表1 使用CRISP/Cas9技術對胰腺腫瘤細胞基因敲除功能基因的研究相關

2.2 CRISPR在胰腺癌中的聯合文庫篩選 使用sgRNA(small guide RNA，sgRNA)文庫進行功能缺失表型篩選是在特定生長條件下識別蛋白質新功能的一個有效方法。而CRISPR整合文庫篩選的主要策略則是在一個CRISPR整合文庫中包含數千個質粒，每個質粒帶有一個特定靶基因的sgRNA。首先sgRNA需要通過慢病毒或反轉錄病毒轉導進入足夠數量的細胞，將被轉導的細胞放在特定條件下培養，以便篩選出所需的表型。篩選后，分離、提取出細胞中的基因組DNA，并進行下一代測序。然后，將NGS數據映射到一個預編譯的庫中，其中包含基因特異性的gRNAs(guide RNAs，gRNAs)，并使用基于模型的全基因組CRISPR-Cas9敲除分析(model-based analysis of genome-wide CRISPR-Cas9 knockout，MAGeCK)等計算工具分析結果。最后，通過將對照組與所選gRNAs進行對比，識別與所觀察到的表型相關的基因。

_任務說明_
按照這段關於CRISPR文庫篩選的文本，篩選後從細胞中分離、提取出的基因組DNA要接著做什麼？ 資料中的各行與此文本毫無關係。

_原始資料_
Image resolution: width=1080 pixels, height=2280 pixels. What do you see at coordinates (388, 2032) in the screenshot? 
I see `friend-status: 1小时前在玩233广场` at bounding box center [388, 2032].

_參考答案_
進行下一代測序。